練習問題:
1 – SCSSの解説に書かれている事実について、次の問いに答えてください。
(a) & を使うと何を参照できるか。
(b) % プレースホルダーセレクタを使って@extendすると、そのセレクタ自体はどう扱われるか。
(c) // の1行コメントで記述すると、コンパイルされたCSSファイルではどうなるか。
2 – SCSSの解説を、最後の文の後から再開して続きを書くこと。

文書:
--*--

セレクタのネスト(入れ子)
セレクタを入れ子にすることができます。
例えばboxというクラスの子要素としてspan1、span2を定義した場合、普通のCSSだと下記のようになります。
.box {
background-color: gray;
}
.box .span1 {
color: red;
}
.box .span2 {
color: blue;
}
これをSCSSだと下記のように書くことができるので、可読性とメンテナンス性を向上させることができます。
.box{
background-color: gray;
.span1{
color: red;
}
.span2{
color: blue;
}
}
& セレクタ
& を使ってブロックの親セレクタを参照することができます。
例えば下記のa.btnクラスのHOVERを設定したい場合、セレクタを a.btn:hover とする代わりに &:hover と省略できます。
a.btn{
border-radius: 5px;
background-color: gray;
&:hover{
color: red;
}
}
出力結果は下記のようになります。
a.btn {
border-radius: 5px;
background-color: gray;
}
a.btn:hover {
color: red;
}
次のように親セレクタ名をプレフィックスに使うこともできます。
#main {
background-color: gray;
&-sidebar {
color: red;
}
}
出力結果は下記のようになります。
#main {
background-color: gray;
}
#main-sidebar {
color: red;
}
@extend - セレクタを継承する
@extend は指定したセレクタのスタイルを継承することができます。
たとえばp1というクラスのスタイルを継承したい場合、下記のように記載できます。
.p1{
background-color: gray;
}
.p2{
@extend .p1; // .p1のスタイルを継承
border: 1px solid black; // 追加のスタイルを記載できます
}
出力結果は下記のようになります。
.p1, .p2 {
background-color: gray;
}
.p2 {
border: 1px solid black;
}
継承元がネストしている場合、そのネストしている内容も継承されます。
.box1{
color: black;
.p1{
background-color: gray;
}
}
.box2{
@extend .box1; // .p1のスタイルを継承
border: 1px solid black; // 追加のスタイルを記載できます
}
出力結果は下記のようになります。
.box1, .box2 {
color: black;
}
.box1 .p1, .box2 .p1, .box1 .p2, .box2 .p2 {
background-color: gray;
}
.box2 {
border: 1px solid black;
}
% プレースホルダーセレクタ
% プレースホルダ―セレクタを使って@extendすると、そのセレクタ自体は出力せず、スタイルのみ継承することができます。
%box {
margin: 10px;
padding: 10px;
}
.box1 {
@extend %box;
color: red;
}
.box2 {
@extend %box;
color: blue;
}
出力結果は下記のようになります。
.box1, .box2 {
margin: 10px;
padding: 10px;
}
.box1 {
color: red;
}
.box2 {
color: blue;
}
コメント
Sassには、通常のコメント /**/ 以外に、1行コメント用の // が用意されています。
//の1行コメントで記述すると、コンパイルされたCSSファイルにコメントが出力されません。

--*--

提供データ:
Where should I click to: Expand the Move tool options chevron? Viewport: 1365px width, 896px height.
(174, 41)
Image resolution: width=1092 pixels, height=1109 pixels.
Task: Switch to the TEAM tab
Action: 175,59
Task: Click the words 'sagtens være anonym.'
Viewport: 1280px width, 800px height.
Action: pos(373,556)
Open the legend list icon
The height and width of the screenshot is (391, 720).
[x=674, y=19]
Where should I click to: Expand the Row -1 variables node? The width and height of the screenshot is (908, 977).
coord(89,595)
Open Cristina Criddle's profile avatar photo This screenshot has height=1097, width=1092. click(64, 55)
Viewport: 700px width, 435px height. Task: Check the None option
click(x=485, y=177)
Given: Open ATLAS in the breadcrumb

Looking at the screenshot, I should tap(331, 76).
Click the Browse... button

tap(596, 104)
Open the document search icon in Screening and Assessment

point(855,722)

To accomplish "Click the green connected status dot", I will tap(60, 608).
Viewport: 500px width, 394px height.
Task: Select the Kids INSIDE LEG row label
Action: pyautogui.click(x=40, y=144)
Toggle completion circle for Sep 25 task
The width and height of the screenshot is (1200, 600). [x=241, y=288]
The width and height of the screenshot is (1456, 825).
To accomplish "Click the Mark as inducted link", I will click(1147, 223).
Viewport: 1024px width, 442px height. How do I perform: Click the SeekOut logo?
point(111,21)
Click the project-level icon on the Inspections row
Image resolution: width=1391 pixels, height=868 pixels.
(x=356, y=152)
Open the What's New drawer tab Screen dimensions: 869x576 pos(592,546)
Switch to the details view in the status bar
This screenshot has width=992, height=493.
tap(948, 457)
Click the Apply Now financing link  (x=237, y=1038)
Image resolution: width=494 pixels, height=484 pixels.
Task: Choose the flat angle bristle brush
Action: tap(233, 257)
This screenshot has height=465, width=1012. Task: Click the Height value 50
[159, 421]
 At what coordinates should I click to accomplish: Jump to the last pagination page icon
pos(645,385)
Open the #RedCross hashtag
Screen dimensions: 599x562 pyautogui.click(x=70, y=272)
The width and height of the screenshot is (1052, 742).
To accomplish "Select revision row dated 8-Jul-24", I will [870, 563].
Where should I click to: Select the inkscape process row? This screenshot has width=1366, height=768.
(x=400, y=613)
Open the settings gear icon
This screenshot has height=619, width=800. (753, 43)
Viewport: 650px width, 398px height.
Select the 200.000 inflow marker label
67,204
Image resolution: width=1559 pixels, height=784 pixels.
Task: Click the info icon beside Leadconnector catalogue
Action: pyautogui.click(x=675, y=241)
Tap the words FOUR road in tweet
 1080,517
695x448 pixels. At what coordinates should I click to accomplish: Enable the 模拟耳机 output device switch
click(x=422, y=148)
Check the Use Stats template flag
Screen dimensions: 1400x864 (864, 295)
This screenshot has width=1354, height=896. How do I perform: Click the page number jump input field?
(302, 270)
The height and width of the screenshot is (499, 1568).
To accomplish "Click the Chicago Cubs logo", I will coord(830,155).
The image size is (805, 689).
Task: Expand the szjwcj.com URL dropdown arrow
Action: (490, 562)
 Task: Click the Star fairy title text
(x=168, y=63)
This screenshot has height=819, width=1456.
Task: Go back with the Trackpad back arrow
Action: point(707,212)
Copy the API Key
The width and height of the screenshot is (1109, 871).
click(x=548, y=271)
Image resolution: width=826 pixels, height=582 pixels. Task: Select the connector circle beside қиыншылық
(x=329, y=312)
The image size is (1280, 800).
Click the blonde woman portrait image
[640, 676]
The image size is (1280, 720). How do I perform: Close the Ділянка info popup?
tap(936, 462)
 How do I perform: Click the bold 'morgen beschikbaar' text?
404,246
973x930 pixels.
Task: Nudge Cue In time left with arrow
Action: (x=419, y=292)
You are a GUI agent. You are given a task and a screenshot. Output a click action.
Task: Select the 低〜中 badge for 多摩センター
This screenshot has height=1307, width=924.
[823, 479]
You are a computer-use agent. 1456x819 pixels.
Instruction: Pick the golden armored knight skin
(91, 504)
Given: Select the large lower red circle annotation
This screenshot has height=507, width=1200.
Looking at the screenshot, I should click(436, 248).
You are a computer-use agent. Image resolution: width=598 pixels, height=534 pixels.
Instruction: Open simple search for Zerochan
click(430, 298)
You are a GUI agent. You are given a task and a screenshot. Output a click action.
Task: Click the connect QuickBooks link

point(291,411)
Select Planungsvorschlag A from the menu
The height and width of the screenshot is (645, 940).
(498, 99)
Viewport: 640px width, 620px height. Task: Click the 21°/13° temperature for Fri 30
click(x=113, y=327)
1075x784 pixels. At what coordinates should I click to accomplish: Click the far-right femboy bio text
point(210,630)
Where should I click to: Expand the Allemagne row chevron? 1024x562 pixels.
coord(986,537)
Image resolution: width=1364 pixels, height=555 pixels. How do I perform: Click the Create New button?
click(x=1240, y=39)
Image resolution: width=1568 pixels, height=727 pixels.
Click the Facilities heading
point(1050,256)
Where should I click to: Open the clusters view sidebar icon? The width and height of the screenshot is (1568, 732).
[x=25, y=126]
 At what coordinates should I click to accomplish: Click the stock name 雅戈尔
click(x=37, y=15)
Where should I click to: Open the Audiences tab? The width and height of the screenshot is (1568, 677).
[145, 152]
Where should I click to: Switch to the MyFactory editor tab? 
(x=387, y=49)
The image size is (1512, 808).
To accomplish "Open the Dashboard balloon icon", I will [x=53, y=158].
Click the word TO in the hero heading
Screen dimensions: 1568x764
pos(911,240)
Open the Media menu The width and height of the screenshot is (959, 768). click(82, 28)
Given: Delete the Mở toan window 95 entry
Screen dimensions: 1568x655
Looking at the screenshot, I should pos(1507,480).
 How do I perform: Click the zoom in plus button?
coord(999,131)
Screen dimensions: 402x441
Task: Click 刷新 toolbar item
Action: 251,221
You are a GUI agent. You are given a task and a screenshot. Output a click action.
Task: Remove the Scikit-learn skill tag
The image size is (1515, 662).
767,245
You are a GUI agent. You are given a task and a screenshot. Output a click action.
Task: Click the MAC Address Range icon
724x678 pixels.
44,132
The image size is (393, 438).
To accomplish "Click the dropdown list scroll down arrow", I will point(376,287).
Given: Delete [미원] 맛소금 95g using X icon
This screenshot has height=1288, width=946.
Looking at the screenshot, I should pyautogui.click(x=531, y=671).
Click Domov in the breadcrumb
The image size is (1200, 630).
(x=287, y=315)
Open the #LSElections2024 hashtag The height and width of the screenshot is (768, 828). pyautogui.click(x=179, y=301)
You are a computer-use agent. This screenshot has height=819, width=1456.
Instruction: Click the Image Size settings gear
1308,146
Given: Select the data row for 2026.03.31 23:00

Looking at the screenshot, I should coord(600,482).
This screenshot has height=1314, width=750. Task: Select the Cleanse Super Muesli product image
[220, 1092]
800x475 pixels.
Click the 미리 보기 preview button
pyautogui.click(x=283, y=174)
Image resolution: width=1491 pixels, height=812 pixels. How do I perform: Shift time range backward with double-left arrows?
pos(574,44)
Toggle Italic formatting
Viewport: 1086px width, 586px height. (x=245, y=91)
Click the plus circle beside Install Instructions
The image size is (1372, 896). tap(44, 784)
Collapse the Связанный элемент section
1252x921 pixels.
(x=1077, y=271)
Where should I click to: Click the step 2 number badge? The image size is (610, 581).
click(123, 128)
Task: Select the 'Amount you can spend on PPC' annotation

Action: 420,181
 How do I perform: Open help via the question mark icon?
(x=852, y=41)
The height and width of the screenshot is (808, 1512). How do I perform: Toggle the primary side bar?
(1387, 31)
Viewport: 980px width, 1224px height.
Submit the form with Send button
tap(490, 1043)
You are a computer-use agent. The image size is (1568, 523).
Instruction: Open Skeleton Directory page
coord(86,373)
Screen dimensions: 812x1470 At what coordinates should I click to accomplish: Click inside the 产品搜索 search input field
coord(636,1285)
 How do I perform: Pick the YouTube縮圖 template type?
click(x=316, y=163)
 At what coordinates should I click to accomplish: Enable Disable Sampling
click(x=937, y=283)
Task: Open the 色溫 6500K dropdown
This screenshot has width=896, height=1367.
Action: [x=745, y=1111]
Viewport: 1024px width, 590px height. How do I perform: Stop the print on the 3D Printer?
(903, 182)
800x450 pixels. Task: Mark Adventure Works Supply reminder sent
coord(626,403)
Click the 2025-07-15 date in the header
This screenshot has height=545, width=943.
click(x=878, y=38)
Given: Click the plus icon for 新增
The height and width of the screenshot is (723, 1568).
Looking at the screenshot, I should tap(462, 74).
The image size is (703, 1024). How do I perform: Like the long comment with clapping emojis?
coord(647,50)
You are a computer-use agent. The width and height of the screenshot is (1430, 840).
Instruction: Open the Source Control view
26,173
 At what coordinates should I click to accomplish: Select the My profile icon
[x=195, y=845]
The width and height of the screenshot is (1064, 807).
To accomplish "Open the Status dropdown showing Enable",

--*--

解答:
1 –
(a) ブロックの親セレクタを参照できる。
(b) そのセレクタ自体は出力されず、スタイルのみが継承される。
(c) コメントが出力されない。

2 –
.box {
// CSSにコメントは出力されません
/* CSSにコメントが出力されます */
background: gray;
}
出力結果は下記のようになります。
.box {
/* CSSにコメントが出力されます */
background: gray;
}
変数
Sassでは変数が使えます。
変数は下記のようにドル記号の後に変数名、値を指定します。
$変数名: 値;
例えば横幅の変数を作成し、利用する場合は下記のようになります。
$width: 5em;
#main {
width: $width;
}
出力結果は下記のようになります。
#main {
width: 5em;
}
値にはCSSで使える単位すべてを指定できます。
$width : 10px; $width : 10%; $width : 10; $color : red; $margin: 10px auto;
次のように四則計算も可能です。
$width:400px;
a{
width: $width + 10px;
}
用意されている演算子には以下のようなものがあります。
| + | 加算 |
|---|---|
| - | 減算 |
| * | 乗算 |
| / | 除算 |
| % | 余り |
除算(/)はCSSでも使われているため、そのままだと四則計算として扱われないケースがあります。
変数や関数と一緒に使われていたり、括弧で囲まれていると演算子として使われるようになります。
p {
$width: 1000px;
font: 10px/8px; // 変数無しでこの書き方だと計算されない
font: (italic bold 10px/8px); // 括弧で囲うと計算される
width: $width/2; // 変数と数値は計算される
height: (500px/2); // 括弧で囲うと計算される
margin: round(1.5)/2; // 関数が使われている場合は計算される
}
出力結果は下記のようになります。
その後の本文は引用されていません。